(Records from a data source)
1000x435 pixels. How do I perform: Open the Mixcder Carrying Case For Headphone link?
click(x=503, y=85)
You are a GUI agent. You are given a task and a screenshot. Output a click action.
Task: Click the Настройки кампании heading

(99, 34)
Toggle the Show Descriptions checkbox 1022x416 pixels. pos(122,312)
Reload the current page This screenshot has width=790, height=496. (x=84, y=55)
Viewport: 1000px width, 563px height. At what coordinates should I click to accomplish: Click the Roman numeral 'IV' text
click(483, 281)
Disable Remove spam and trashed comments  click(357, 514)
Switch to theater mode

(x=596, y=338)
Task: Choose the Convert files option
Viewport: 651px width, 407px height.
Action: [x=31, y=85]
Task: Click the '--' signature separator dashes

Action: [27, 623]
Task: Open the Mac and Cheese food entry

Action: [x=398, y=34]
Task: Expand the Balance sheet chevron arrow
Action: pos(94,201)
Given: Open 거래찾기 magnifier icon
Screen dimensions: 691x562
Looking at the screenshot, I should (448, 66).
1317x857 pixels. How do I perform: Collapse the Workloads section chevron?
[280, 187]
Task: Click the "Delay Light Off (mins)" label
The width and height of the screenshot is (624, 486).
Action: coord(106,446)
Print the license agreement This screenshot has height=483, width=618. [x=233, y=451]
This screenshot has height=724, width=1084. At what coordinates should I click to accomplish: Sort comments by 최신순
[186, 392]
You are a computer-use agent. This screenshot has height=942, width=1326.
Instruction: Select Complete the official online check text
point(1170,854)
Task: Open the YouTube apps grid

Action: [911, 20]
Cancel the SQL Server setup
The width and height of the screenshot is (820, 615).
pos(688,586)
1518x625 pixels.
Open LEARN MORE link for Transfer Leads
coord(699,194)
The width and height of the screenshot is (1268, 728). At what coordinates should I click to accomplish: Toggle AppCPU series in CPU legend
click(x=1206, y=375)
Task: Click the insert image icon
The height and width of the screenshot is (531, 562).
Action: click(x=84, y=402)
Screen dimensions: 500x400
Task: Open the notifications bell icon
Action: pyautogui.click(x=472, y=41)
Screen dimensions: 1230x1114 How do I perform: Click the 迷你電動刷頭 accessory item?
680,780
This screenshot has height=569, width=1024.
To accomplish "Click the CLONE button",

_Task to carry out_
The entries shown above must be restated word for word.

_Answer to the problem_
1000x435 pixels. How do I perform: Open the Mixcder Carrying Case For Headphone link?
click(x=503, y=85)
You are a GUI agent. You are given a task and a screenshot. Output a click action.
Task: Click the Настройки кампании heading

(99, 34)
Toggle the Show Descriptions checkbox 1022x416 pixels. pos(122,312)
Reload the current page This screenshot has width=790, height=496. (x=84, y=55)
Viewport: 1000px width, 563px height. At what coordinates should I click to accomplish: Click the Roman numeral 'IV' text
click(483, 281)
Disable Remove spam and trashed comments  click(357, 514)
Switch to theater mode

(x=596, y=338)
Task: Choose the Convert files option
Viewport: 651px width, 407px height.
Action: [x=31, y=85]
Task: Click the '--' signature separator dashes

Action: [27, 623]
Task: Open the Mac and Cheese food entry

Action: [x=398, y=34]
Task: Expand the Balance sheet chevron arrow
Action: pos(94,201)
Given: Open 거래찾기 magnifier icon
Screen dimensions: 691x562
Looking at the screenshot, I should (448, 66).
1317x857 pixels. How do I perform: Collapse the Workloads section chevron?
[280, 187]
Task: Click the "Delay Light Off (mins)" label
The width and height of the screenshot is (624, 486).
Action: coord(106,446)
Print the license agreement This screenshot has height=483, width=618. [x=233, y=451]
This screenshot has height=724, width=1084. At what coordinates should I click to accomplish: Sort comments by 최신순
[186, 392]
You are a computer-use agent. This screenshot has height=942, width=1326.
Instruction: Select Complete the official online check text
point(1170,854)
Task: Open the YouTube apps grid

Action: [911, 20]
Cancel the SQL Server setup
The width and height of the screenshot is (820, 615).
pos(688,586)
1518x625 pixels.
Open LEARN MORE link for Transfer Leads
coord(699,194)
The width and height of the screenshot is (1268, 728). At what coordinates should I click to accomplish: Toggle AppCPU series in CPU legend
click(x=1206, y=375)
Task: Click the insert image icon
The height and width of the screenshot is (531, 562).
Action: click(x=84, y=402)
Screen dimensions: 500x400
Task: Open the notifications bell icon
Action: pyautogui.click(x=472, y=41)
Screen dimensions: 1230x1114 How do I perform: Click the 迷你電動刷頭 accessory item?
680,780
This screenshot has height=569, width=1024.
To accomplish "Click the CLONE button",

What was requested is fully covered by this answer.